Renumber the entries as a list, starting at the top of the entries and ending with the line containing "(x=36, y=147)". Leave out any blank lines.

— Start of Available data —

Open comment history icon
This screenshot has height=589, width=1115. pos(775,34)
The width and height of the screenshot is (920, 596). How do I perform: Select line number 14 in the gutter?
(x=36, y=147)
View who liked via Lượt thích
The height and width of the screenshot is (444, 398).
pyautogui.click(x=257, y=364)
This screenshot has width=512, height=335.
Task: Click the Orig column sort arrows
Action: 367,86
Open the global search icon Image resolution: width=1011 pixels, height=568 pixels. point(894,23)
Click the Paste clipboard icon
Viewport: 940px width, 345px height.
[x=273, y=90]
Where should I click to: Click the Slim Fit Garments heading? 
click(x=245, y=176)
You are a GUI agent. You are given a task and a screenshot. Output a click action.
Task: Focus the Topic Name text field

— End of Available data —

The completed task:
1. Open comment history icon
2. This screenshot has height=589, width=1115. pos(775,34)
3. The width and height of the screenshot is (920, 596). How do I perform: Select line number 14 in the gutter?
4. (x=36, y=147)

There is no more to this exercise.